2. Create Twitter App account and setup an app. Twitter provides four different keys. Under Keys and access token tab we have following keys:
Application Settings
    Consumer Key (API Key)
    Consumer Secret (API Secret)
Your Access Token
    Access Token
    Access Token Secret

I have created an app "ZythamTwitterStreamTest" and ready with 4 keys.
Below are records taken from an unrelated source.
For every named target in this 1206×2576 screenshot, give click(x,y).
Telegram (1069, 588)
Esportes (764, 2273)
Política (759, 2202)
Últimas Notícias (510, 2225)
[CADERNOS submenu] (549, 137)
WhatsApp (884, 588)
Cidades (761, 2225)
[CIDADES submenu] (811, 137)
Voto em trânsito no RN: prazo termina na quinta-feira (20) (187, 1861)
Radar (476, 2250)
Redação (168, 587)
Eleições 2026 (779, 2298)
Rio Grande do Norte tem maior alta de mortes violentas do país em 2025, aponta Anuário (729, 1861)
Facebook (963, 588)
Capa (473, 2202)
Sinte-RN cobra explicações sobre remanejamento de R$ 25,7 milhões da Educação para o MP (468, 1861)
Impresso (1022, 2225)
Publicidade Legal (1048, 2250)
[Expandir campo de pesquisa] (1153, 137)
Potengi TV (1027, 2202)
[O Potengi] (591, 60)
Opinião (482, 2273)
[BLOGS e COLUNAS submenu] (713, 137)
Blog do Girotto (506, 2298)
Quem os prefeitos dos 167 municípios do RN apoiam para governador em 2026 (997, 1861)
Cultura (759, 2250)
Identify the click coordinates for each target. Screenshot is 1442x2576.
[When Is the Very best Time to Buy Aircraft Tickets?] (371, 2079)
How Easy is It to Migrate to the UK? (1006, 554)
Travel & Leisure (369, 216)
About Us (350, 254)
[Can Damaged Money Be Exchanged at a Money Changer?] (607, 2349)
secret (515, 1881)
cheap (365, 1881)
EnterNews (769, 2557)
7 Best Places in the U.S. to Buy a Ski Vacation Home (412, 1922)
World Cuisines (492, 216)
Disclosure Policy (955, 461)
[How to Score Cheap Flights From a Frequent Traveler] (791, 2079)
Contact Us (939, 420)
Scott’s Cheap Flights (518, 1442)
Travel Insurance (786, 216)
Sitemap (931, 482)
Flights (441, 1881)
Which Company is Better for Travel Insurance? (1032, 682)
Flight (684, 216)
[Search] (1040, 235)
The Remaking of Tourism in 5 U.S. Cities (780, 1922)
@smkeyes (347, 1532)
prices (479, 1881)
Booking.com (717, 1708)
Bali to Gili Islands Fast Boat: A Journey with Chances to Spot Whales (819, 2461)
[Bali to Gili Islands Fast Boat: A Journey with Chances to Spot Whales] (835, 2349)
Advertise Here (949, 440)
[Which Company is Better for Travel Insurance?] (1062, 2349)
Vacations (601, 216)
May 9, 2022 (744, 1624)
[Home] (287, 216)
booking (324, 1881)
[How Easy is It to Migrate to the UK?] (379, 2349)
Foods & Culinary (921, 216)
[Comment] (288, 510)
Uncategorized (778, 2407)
Start Kafka cluster using docker-compose.
➜  Kafka-connect docker-compose up kafka-cluster 
Starting kafkaconnect_kafka-cluster_1 ... done
Attaching to kafkaconnect_kafka-cluster_1

Create Kafka topic where tweets are published by TwitterKafkaConnector.
➜  Kafka-connect kafka-topics --create --topic kafka-connect-distributed-twitter --partitions 3 --replication-factor 1 --zookeeper 127.0.0.1:2181
Created topic "kafka-connect-distributed".

Create Kafka twitter connector for distributed mode transferring stream data to Kafka topic: Use below configuration for creating twitter Kafka connector.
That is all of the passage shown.